Start of Provided records
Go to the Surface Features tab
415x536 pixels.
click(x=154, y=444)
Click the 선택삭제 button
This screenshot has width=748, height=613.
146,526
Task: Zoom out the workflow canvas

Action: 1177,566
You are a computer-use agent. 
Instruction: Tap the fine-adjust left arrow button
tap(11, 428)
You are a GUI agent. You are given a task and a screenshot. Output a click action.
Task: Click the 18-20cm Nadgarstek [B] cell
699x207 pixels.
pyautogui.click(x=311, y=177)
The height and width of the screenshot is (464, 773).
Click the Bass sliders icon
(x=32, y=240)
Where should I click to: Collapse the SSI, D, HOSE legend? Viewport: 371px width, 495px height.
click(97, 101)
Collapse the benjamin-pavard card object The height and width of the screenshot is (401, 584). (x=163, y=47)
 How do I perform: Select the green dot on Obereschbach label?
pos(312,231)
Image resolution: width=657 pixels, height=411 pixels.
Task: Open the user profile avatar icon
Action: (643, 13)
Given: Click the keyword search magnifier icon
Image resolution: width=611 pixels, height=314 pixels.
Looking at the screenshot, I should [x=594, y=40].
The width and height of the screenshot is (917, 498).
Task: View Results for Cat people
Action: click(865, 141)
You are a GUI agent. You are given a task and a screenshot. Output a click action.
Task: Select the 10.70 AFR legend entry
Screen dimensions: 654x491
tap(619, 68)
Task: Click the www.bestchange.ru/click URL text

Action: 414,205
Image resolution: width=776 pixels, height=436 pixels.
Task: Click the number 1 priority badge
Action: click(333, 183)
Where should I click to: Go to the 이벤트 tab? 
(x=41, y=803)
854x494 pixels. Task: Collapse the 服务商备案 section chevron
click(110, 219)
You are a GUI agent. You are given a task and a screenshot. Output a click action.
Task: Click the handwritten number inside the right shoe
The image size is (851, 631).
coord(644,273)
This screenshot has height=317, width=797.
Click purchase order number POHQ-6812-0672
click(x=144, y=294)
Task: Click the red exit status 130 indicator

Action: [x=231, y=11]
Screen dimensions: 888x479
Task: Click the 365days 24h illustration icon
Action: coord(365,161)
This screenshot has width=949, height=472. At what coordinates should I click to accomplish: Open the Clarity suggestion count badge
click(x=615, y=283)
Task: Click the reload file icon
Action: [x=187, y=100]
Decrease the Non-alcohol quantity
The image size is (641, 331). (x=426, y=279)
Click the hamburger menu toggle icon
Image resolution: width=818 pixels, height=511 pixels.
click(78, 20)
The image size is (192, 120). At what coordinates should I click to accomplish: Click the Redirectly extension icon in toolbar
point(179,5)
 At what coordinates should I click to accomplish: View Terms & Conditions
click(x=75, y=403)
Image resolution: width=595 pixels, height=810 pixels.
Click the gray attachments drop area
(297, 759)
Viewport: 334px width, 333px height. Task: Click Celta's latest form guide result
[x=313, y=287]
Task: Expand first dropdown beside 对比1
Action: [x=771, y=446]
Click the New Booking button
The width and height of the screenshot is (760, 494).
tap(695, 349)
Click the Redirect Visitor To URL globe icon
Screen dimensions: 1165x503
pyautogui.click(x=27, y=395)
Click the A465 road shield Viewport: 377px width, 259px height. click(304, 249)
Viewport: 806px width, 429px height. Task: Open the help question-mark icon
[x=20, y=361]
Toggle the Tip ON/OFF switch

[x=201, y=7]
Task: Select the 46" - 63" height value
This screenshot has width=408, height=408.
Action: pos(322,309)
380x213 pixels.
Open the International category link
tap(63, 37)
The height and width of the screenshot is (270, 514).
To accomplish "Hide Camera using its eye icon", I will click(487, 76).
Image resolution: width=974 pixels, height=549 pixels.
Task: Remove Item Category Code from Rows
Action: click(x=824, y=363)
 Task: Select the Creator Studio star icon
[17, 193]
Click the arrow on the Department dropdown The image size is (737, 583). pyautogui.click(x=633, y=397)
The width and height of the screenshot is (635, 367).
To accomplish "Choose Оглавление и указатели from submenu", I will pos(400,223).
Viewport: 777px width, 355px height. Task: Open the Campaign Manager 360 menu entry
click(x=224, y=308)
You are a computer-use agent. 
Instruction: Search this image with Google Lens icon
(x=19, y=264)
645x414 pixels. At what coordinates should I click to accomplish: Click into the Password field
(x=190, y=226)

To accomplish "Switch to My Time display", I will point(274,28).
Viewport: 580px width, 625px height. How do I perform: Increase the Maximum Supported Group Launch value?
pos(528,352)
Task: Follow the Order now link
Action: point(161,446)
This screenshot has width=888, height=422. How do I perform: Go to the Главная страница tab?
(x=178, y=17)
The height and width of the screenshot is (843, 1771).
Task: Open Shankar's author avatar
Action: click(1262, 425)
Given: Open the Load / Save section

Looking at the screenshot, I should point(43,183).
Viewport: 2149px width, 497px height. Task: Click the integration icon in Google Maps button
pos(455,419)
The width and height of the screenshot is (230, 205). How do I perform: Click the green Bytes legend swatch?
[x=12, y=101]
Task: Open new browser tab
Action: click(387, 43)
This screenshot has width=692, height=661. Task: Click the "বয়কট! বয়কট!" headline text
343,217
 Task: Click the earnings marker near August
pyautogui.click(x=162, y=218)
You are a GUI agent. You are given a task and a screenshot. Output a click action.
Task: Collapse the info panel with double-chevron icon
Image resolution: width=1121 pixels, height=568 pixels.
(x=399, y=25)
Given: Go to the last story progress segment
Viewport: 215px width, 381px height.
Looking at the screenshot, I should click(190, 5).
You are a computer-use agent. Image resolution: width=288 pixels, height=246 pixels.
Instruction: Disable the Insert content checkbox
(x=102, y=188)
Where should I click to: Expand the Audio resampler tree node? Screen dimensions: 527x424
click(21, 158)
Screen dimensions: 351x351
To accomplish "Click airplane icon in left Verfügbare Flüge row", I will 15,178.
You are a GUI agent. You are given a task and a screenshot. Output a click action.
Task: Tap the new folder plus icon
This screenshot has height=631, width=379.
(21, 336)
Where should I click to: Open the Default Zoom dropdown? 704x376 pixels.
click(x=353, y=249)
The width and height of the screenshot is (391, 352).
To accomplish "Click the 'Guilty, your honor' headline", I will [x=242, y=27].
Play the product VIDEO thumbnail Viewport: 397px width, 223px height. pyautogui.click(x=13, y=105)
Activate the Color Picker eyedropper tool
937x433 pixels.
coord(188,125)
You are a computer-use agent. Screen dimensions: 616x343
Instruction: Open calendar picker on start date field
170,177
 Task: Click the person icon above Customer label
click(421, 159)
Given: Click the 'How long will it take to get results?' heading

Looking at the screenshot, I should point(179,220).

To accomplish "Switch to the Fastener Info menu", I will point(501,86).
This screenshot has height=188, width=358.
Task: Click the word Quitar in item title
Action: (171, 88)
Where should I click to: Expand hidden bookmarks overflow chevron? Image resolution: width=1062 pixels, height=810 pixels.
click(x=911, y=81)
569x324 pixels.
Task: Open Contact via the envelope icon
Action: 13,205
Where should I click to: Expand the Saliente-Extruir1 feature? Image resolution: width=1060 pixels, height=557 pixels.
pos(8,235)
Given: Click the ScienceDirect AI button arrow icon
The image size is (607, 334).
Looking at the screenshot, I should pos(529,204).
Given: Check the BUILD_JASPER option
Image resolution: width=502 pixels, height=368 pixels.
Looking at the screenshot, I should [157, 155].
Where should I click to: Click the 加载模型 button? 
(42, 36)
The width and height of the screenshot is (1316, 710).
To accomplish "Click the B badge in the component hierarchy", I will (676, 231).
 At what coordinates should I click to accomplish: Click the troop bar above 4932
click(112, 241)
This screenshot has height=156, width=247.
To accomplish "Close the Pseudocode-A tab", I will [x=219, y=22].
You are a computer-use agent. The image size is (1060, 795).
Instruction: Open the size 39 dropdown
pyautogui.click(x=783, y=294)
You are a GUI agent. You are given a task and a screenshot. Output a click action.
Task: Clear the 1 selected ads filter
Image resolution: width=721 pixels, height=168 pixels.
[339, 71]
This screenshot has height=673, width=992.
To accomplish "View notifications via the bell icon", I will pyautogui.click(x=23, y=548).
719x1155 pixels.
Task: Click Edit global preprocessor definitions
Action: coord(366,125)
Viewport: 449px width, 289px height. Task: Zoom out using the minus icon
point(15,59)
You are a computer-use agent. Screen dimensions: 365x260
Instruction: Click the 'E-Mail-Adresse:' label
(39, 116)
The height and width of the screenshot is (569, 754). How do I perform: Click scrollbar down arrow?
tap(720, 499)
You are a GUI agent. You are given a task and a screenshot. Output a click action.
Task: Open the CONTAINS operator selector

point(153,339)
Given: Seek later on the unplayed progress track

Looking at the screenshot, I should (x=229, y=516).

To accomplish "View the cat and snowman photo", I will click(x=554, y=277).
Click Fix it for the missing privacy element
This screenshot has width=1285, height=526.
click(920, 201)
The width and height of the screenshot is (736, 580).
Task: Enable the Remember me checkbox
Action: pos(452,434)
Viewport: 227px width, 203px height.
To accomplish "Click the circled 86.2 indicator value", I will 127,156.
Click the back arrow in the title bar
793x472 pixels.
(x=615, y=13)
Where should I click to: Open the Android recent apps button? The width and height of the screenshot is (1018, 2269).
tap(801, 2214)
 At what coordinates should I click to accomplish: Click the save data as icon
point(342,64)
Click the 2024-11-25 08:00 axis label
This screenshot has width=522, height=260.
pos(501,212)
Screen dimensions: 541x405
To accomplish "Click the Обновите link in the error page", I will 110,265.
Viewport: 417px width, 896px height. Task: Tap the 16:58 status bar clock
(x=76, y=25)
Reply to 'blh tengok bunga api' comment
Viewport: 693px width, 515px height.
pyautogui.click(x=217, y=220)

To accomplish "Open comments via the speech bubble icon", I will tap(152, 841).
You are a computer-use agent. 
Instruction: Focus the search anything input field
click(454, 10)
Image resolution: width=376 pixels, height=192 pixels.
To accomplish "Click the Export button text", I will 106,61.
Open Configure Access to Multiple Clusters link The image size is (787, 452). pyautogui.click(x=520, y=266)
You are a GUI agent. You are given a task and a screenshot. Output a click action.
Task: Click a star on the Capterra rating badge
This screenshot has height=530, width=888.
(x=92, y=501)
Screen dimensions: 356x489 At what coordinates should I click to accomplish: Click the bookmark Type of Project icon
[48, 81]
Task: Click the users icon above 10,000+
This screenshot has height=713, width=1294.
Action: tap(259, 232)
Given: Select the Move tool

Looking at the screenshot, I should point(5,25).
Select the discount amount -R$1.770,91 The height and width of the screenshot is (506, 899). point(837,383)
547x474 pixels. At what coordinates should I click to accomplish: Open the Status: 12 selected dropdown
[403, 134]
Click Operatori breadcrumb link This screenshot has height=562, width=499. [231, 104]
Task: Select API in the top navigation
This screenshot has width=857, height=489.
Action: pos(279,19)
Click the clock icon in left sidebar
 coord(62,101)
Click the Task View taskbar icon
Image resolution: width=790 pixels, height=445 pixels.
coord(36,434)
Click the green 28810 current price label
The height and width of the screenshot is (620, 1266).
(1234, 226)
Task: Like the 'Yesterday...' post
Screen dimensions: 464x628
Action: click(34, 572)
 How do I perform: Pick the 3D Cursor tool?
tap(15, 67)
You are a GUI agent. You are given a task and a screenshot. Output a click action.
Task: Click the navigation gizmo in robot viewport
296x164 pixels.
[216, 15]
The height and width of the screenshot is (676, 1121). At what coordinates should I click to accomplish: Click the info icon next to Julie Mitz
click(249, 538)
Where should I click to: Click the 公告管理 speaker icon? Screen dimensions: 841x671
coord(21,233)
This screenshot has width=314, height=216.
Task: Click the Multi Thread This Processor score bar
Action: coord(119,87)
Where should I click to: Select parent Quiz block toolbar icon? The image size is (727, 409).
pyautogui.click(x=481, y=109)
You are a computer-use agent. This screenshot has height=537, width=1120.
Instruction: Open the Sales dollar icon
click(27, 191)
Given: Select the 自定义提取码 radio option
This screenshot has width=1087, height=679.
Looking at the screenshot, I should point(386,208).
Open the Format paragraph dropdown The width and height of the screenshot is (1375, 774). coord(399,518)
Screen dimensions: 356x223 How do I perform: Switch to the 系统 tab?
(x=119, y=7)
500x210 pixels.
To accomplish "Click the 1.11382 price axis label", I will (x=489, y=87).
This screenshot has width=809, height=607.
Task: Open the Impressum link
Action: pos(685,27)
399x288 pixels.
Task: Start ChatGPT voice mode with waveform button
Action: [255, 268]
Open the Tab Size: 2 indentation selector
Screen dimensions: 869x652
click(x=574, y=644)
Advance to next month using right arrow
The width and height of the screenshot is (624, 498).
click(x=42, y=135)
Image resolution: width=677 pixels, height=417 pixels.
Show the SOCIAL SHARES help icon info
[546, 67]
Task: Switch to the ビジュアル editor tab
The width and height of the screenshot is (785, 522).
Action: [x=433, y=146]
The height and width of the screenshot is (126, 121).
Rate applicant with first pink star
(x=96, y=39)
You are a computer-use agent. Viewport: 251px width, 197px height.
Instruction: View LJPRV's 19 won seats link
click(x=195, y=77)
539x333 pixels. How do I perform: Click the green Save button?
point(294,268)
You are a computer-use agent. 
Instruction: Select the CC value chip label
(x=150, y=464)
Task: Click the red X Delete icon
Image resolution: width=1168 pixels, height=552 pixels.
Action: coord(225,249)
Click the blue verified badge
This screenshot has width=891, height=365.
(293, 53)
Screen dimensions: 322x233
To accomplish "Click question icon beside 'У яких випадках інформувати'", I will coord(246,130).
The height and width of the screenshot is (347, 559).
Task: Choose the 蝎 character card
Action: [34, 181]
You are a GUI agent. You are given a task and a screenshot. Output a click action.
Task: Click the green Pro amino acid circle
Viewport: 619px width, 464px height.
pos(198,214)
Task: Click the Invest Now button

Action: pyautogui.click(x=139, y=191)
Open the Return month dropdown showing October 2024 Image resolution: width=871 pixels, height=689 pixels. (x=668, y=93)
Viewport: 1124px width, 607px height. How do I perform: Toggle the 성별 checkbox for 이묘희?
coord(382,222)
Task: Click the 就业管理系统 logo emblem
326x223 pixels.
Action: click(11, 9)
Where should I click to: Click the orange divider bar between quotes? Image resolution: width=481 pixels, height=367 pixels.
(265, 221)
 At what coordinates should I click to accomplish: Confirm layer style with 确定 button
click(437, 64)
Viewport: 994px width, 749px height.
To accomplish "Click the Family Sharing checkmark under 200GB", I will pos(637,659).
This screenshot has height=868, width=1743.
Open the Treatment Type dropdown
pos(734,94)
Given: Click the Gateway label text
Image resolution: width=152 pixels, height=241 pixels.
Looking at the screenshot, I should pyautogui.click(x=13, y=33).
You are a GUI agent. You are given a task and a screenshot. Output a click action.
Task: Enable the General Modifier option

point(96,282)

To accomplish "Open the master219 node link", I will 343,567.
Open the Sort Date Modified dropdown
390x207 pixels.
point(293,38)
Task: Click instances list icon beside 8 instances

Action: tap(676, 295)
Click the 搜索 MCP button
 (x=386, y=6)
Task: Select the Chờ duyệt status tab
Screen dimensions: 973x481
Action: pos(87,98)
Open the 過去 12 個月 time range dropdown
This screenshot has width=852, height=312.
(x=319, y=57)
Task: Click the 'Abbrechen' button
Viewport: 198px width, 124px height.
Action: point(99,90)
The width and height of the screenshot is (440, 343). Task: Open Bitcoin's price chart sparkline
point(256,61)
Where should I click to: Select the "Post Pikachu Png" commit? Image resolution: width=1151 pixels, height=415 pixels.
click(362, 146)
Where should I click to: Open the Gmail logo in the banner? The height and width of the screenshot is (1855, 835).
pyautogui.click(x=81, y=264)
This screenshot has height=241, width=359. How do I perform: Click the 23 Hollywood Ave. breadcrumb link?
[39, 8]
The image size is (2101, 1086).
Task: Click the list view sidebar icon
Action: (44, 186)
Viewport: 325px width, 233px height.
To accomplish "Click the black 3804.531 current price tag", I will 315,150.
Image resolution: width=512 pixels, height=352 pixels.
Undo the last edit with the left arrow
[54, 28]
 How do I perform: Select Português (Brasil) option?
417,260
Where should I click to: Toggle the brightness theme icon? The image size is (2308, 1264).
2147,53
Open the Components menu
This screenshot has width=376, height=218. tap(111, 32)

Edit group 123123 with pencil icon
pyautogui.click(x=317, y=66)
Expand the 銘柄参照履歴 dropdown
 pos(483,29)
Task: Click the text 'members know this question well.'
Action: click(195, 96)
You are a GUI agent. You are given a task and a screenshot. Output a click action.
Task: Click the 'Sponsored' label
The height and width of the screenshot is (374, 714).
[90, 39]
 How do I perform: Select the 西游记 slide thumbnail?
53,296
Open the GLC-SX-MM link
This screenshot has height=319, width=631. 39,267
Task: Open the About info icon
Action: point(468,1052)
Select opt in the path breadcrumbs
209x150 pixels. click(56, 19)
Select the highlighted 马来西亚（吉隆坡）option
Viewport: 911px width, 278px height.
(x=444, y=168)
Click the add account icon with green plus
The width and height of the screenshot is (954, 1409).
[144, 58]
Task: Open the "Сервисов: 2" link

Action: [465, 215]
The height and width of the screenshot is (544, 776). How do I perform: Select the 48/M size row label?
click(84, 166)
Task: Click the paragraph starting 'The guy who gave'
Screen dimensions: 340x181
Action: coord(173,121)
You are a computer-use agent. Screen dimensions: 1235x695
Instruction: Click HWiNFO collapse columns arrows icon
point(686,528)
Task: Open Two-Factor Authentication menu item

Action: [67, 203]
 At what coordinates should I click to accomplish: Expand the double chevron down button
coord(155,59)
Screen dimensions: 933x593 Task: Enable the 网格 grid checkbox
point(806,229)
End of Provided records
* Direction: Reproduce verbatim the lines of the listing above, from the line containing "This screenshot has height=673, width=992." to the line containing "tap(720, 499)", inclusive.

* Completed exercise:
This screenshot has height=673, width=992.
To accomplish "View notifications via the bell icon", I will pyautogui.click(x=23, y=548).
719x1155 pixels.
Task: Click Edit global preprocessor definitions
Action: coord(366,125)
Viewport: 449px width, 289px height. Task: Zoom out using the minus icon
point(15,59)
You are a computer-use agent. Screen dimensions: 365x260
Instruction: Click the 'E-Mail-Adresse:' label
(39, 116)
The height and width of the screenshot is (569, 754). How do I perform: Click scrollbar down arrow?
tap(720, 499)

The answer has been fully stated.